Materials provided:
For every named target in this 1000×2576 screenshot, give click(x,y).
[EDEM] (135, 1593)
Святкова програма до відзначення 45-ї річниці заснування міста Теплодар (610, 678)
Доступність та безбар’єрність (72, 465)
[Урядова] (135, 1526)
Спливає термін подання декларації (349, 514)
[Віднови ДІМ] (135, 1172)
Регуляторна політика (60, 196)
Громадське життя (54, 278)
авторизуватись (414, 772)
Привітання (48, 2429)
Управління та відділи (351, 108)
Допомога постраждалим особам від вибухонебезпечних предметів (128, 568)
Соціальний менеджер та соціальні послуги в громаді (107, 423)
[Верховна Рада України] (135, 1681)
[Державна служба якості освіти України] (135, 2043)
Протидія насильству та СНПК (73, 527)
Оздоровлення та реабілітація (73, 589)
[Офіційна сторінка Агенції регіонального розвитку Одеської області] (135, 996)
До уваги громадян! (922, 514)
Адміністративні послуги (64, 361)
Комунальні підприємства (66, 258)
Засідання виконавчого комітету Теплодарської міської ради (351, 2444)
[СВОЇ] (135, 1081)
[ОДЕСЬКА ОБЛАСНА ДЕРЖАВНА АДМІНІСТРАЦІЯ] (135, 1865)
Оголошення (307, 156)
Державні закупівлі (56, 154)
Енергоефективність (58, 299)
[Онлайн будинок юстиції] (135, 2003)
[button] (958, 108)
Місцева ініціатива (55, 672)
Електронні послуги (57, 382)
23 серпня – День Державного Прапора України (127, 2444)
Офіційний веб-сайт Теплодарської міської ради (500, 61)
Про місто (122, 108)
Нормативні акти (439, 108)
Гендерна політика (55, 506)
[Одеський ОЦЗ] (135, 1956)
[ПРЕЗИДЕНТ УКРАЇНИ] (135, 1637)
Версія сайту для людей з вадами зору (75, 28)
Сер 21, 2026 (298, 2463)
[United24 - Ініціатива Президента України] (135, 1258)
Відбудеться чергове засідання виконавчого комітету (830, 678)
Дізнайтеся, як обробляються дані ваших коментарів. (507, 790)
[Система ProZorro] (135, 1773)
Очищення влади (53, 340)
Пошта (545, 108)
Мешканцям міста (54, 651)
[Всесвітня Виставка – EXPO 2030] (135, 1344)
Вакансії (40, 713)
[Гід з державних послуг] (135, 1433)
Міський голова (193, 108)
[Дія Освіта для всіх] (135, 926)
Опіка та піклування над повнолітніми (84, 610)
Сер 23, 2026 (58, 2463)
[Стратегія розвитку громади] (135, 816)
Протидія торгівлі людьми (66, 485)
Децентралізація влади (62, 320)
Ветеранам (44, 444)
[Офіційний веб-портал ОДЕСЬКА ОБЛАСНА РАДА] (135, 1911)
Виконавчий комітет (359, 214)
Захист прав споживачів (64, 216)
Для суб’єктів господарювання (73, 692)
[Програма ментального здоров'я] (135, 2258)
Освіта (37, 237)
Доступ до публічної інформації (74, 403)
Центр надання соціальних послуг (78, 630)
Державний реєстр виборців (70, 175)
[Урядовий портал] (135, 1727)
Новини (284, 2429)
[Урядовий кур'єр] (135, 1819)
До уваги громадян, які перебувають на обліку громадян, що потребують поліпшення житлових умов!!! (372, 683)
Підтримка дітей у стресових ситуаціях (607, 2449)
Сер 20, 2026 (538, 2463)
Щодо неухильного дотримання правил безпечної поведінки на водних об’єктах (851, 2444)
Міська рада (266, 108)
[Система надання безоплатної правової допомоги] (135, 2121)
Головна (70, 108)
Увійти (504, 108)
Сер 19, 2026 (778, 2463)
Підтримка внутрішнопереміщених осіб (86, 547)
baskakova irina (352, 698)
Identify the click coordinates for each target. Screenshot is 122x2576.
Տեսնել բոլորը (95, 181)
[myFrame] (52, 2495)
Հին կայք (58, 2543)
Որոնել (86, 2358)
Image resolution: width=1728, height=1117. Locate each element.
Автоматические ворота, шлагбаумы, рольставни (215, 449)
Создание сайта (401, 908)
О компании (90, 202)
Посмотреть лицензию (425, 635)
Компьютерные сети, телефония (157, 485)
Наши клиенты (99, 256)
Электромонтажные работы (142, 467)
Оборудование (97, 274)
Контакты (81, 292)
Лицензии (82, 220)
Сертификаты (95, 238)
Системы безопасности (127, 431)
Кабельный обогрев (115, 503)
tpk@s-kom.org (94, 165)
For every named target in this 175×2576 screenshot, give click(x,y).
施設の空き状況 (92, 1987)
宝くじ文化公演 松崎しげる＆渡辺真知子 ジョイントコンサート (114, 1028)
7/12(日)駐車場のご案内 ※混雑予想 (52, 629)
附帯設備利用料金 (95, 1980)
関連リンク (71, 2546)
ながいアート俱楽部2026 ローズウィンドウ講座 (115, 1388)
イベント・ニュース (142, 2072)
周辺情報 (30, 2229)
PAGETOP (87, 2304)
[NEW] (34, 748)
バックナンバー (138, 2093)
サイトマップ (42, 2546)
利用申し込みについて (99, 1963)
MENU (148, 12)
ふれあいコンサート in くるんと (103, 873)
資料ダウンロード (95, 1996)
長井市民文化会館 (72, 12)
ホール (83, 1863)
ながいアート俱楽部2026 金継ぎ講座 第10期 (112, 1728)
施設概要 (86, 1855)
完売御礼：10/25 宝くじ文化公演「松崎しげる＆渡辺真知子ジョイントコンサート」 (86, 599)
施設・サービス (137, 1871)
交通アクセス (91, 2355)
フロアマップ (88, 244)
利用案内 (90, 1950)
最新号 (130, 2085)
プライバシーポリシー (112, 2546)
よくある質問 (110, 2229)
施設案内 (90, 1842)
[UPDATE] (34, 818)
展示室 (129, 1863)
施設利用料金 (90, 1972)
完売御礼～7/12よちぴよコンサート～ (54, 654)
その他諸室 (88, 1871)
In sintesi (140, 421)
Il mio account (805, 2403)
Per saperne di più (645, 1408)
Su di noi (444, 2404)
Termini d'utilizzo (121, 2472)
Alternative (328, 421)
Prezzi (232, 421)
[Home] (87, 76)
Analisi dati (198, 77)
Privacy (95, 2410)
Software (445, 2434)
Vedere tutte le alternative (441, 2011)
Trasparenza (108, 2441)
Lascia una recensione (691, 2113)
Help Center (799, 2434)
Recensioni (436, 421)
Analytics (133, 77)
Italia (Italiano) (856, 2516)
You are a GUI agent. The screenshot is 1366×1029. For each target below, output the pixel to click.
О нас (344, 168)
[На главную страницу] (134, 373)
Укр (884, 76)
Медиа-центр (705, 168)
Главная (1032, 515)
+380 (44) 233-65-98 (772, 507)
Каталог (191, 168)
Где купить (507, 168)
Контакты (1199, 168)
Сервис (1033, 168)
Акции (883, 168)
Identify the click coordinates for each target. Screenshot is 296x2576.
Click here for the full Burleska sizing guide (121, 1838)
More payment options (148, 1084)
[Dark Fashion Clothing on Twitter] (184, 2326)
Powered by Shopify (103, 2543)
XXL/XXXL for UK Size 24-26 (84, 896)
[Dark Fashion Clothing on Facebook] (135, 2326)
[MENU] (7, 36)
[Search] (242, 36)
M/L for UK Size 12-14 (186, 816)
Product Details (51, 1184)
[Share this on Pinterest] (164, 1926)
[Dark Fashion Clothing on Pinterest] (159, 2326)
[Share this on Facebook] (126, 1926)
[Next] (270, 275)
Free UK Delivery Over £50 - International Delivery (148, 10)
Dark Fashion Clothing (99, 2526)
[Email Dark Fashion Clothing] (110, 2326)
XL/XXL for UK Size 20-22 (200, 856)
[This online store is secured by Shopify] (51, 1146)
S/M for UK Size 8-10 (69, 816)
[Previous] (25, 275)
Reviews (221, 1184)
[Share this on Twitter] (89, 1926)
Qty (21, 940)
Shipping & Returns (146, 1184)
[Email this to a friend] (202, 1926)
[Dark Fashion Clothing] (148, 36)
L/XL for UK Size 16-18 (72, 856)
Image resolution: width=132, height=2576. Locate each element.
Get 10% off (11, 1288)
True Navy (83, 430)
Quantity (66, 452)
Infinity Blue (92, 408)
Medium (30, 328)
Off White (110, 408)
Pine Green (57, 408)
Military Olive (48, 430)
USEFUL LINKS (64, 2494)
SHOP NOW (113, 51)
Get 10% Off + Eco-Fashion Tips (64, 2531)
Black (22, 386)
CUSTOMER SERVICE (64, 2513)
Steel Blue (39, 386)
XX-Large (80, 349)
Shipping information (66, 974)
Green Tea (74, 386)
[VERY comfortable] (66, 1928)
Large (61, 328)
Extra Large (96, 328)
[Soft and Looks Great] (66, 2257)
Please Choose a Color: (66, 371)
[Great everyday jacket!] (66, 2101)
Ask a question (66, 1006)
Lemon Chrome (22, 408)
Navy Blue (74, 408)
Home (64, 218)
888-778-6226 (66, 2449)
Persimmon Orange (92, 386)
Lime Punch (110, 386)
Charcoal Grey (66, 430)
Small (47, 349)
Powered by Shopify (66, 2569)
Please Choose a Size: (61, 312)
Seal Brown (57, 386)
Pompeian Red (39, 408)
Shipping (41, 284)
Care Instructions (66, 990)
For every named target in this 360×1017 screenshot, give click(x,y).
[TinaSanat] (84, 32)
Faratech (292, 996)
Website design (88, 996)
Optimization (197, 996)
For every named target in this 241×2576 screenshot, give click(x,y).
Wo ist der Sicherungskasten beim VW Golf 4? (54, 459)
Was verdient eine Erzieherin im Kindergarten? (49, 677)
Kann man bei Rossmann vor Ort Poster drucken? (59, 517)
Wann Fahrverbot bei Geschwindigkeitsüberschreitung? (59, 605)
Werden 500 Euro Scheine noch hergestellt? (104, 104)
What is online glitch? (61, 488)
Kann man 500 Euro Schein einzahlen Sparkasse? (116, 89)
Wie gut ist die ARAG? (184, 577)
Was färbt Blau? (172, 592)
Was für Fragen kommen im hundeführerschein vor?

Task to carry out:
Count how many lines of the material hold the string "named". Give the number and nothing more.

Exercise answer:
4